──────── The input ────────

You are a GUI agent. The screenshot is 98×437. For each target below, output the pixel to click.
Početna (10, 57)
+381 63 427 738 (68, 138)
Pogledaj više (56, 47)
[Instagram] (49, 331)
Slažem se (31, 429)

────────

### [Task brief]
Rewrite all of the rows, substituting "point" for every occurrence of "pixel" and leaving everything else unchanged.

### [Response]
You are a GUI agent. The screenshot is 98×437. For each target below, output the point to click.
Početna (10, 57)
+381 63 427 738 (68, 138)
Pogledaj više (56, 47)
[Instagram] (49, 331)
Slažem se (31, 429)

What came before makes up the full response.